Но он был достаточно близко к реальности, чтобы спланировать один из самых ужасных терактов в американской истории. Он дотошно рисовал схемы, изучая систему безопасности начальной школы «Сэнди-Хук», и тщательно ознакомился со справочником для учеников. За три дня до стрельбы он обсуждал по электронной почте «эстетику» убийства. «Необъяснимой тайной для меня является не то, как осуществить резню, но почему не происходит 100 000 массовых убийств ежегодно, – писал он. – Хотя сам по себе почерк не так важен, я просто не могу превратиться в мясника. Это кажется (да!) слишком посредственным, как использование дистанционной бомбы (слишком горячо). Нож – это слишком далеко от “массовости” (слишком холодно). Эстетика пистолета кажется правильной». Какая холодная оценка оружия, словно он проверяет меню настроек в видеоигре!

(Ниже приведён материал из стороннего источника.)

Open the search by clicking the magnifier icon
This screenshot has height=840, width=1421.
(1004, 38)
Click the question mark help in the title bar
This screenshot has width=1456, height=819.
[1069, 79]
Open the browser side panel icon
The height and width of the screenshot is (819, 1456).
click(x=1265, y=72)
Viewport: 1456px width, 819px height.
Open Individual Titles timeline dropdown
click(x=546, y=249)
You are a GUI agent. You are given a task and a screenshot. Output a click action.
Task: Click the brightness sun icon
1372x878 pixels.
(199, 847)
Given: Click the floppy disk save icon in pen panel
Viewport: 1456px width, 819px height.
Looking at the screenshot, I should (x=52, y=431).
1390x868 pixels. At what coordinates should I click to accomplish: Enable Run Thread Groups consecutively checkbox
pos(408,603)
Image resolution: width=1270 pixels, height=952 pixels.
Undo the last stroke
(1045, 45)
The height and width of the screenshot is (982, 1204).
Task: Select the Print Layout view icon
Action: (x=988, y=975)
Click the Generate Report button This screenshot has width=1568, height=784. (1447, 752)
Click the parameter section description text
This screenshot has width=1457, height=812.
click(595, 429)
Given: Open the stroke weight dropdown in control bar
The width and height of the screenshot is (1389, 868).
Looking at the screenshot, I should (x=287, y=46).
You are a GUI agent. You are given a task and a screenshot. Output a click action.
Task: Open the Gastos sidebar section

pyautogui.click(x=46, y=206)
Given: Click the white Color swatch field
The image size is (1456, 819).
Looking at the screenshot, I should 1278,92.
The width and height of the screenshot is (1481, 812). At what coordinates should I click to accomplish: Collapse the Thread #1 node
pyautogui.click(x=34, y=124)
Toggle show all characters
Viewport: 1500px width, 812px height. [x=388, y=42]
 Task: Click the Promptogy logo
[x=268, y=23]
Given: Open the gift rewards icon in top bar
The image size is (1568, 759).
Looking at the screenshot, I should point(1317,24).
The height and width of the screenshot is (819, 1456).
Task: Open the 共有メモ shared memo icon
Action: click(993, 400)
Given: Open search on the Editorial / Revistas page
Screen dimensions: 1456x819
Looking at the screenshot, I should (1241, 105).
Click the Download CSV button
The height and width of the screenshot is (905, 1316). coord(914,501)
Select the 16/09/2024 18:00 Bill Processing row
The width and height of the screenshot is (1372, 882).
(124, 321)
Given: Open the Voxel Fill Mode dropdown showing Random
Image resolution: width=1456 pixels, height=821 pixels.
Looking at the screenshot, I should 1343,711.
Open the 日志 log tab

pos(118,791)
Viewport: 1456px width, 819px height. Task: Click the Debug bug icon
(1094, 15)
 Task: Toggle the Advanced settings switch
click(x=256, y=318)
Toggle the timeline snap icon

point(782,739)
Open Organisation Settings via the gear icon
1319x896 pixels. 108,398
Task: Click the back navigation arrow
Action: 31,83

Незадолго до того как отправиться в школу, Адам убил мать в ее собственной кровати. В течение предыдущих месяцев он так же отдалился от нее, как и от остального мира. Ее убийство было в каком-то смысле актом суицида еще до того, массового убийства: она была его единственной нитью, связывающей с жизнью. Теперь пути назад не было.

* * *

С точки зрения психиатрии, у всех этих людей были разные заболевания, этиология которых сильно различается. Однако у каждого наблюдались проблемы с социализацией: Адам Лэнза, Тед Качинский, Эрик Харрис, Марк Чепмен и Сирхан Сирхан были захвачены затягивающим ощущением унижения, несправедливости и собственной никчемности. В результате у них развилось состояние сверхбдительности – в отношении к кажущемуся злу, к угрозам со стороны их окружения, к навязчивым мыслям или просто к раздражающим особенностям других людей. Возможно, к насилию они обратились, чтобы освободить себя от тисков одержимости, чтобы восстановить контроль над разочаровывающей, запутанной или болезненной реальностью.